Segment Open
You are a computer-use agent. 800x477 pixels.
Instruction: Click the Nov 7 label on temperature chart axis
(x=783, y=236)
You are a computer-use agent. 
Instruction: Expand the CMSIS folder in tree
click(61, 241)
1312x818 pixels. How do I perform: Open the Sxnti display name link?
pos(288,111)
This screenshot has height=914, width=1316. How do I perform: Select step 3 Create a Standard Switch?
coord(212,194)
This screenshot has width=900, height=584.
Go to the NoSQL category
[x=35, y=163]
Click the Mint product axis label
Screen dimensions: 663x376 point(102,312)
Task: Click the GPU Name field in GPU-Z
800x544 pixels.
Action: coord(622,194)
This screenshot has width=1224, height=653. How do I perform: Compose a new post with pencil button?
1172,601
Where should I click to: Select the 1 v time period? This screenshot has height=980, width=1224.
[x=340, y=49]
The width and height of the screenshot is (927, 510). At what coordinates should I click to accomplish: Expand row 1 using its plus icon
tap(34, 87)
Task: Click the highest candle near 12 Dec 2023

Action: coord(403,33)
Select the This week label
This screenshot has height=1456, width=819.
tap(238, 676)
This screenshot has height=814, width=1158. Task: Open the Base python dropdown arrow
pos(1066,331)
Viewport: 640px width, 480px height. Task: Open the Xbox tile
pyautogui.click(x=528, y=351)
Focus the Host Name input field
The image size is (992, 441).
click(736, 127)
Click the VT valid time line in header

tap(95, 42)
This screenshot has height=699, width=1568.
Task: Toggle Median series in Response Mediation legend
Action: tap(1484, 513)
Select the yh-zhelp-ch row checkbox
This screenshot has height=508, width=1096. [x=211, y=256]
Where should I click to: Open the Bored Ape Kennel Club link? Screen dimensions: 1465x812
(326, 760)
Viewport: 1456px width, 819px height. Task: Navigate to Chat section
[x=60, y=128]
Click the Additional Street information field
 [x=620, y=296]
Segment Closed
=== WORK INSTRUCTION ===
Above are the records; report each line in them that includes the word "computer".

=== ANSWER SECTION ===
You are a computer-use agent. 800x477 pixels.
You are a computer-use agent. 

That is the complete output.